The present invention relates to a multi-codebook fixed bitrate CELP signal block encoding/decoding method and apparatus and a multi-codebook structure.
CELP speech coders typically use codebooks to store excitation vectors that are intended to excite synthesis filters to produce a synthetic speech signal. For high bit rates these codebooks contain a large variety of excitation vectors to cope with a large spectrum of sound types. However, at low bit rates, for example around 4–7 kbits/s, the number of bits available for the codebook index is limited, which means that the number of vectors to choose from must be reduced. Therefore low bit rate coders will have a codebook structure that is compromise between accuracy and richness. Such coders will give fair speech quality for some types of sound and barely acceptable quality for other types of sound.

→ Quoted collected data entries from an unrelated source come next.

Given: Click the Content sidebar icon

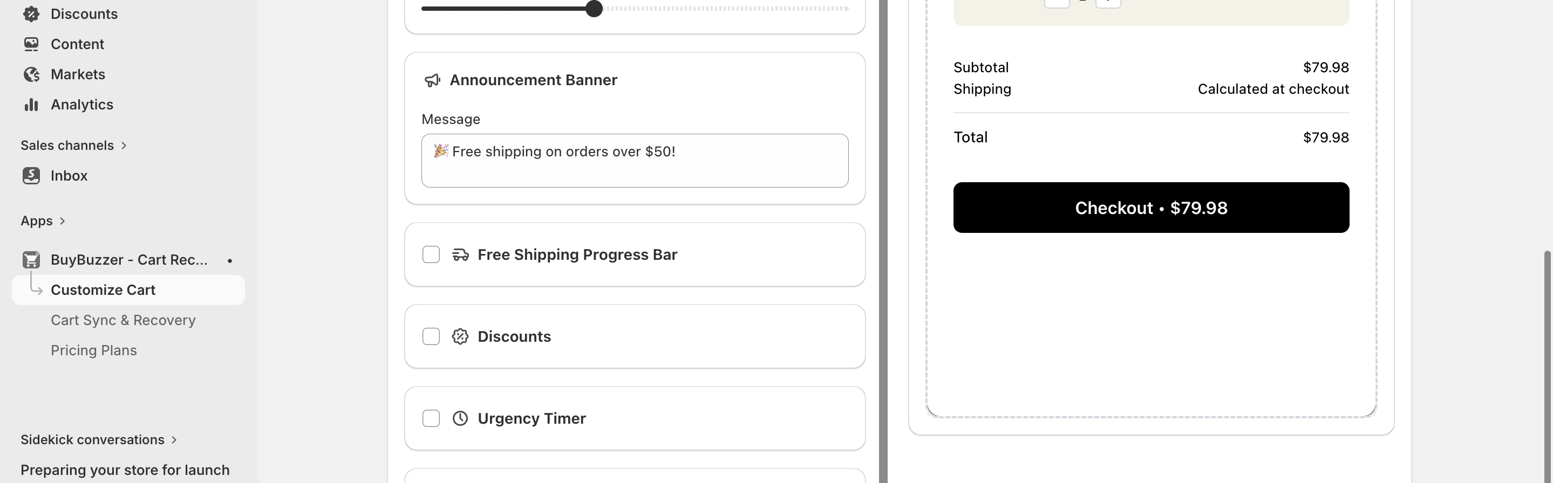Looking at the screenshot, I should coord(31,44).
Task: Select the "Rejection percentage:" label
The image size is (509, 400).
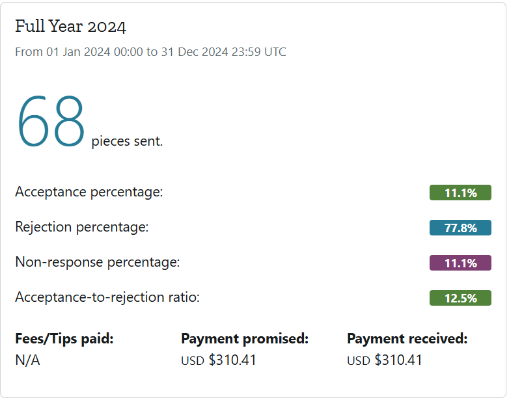Action: pos(82,227)
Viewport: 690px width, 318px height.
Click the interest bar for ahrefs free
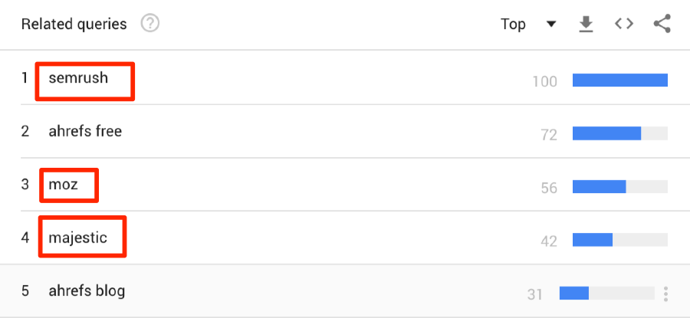pos(620,133)
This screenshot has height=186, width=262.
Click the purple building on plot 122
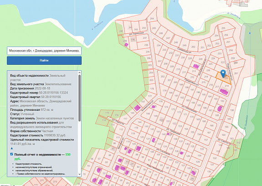[x=154, y=140]
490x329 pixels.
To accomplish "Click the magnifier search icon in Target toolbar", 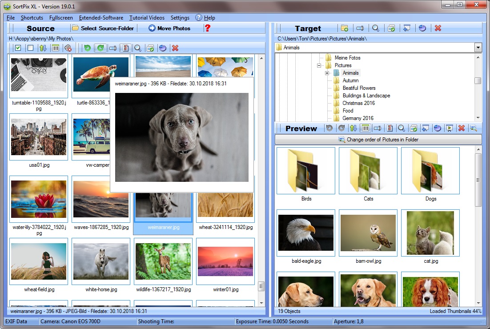I will pyautogui.click(x=376, y=28).
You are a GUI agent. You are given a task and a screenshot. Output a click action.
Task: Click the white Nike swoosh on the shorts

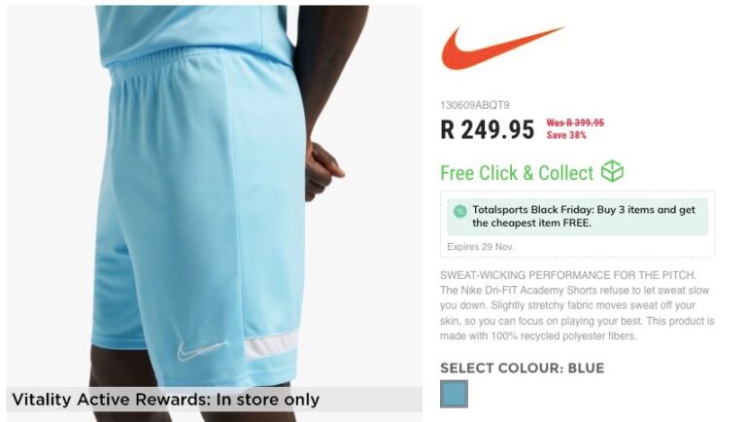202,350
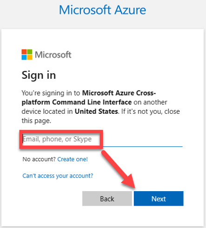Click the blue Next button
Image resolution: width=206 pixels, height=228 pixels.
coord(159,199)
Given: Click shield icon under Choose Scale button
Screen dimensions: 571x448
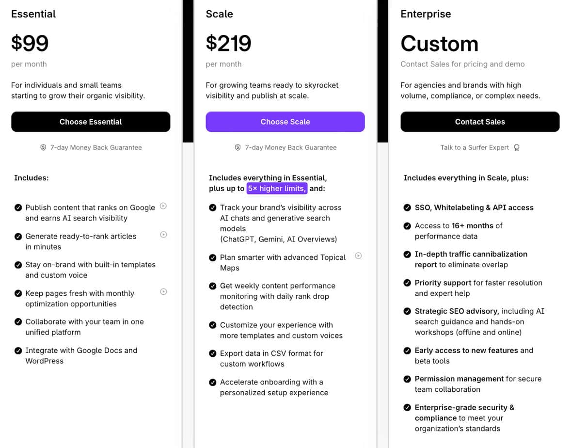Looking at the screenshot, I should coord(238,147).
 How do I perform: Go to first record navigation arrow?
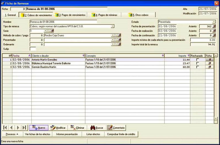[5, 128]
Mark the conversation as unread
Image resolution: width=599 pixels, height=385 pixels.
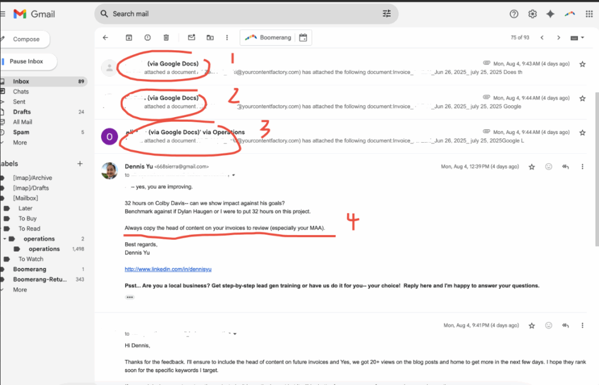(x=191, y=37)
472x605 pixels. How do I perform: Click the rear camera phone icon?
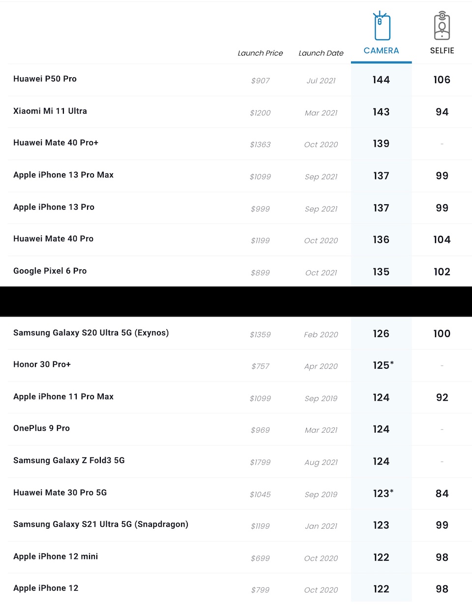(x=382, y=26)
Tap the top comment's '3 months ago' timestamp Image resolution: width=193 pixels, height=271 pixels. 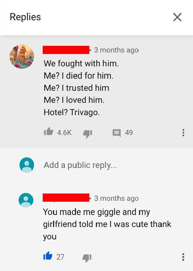[x=116, y=50]
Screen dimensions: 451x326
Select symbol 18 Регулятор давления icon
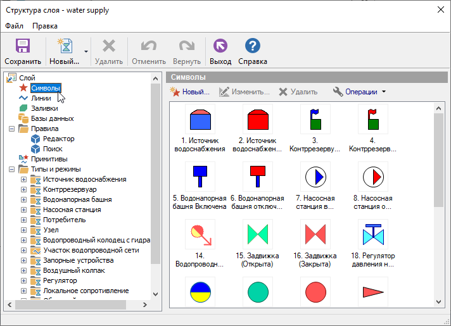coord(372,234)
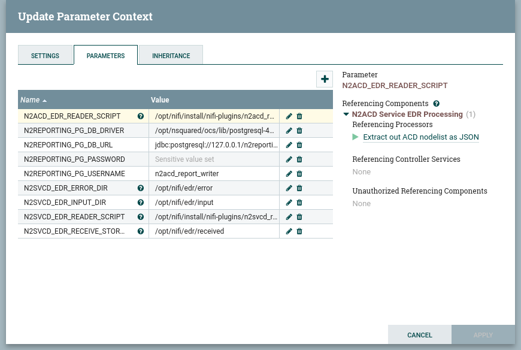Open the INHERITANCE tab
521x350 pixels.
pyautogui.click(x=171, y=56)
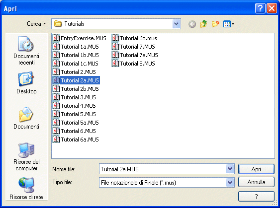The image size is (280, 208).
Task: Click title bar help question icon
Action: pos(260,8)
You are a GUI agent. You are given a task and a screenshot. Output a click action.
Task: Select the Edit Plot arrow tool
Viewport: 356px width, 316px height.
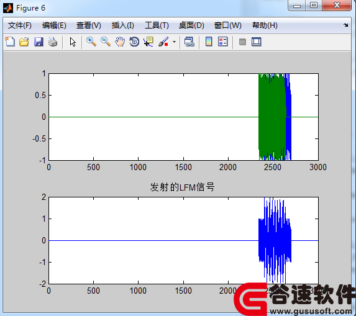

In order to solve this problem with low bitrate coders a number of multi-mode solutions have been presented [1–5].
References [1–2] describe variable bitrate coding methods that use dynamic bit allocation; where the type of sound to be encoded controls the number of bits that are used for encoding.
References [3–4] describe constant bitrate coding methods that use several equal size codebooks that are optimized for different sound types. The sound type to be encoded controls which codebook is used.
These prior art coding methods all have the drawback that mode information has to be transferred from encoder to decoder in order for the decoder to use the correct decoding mode. Such mode information, however, requires extra bandwidth.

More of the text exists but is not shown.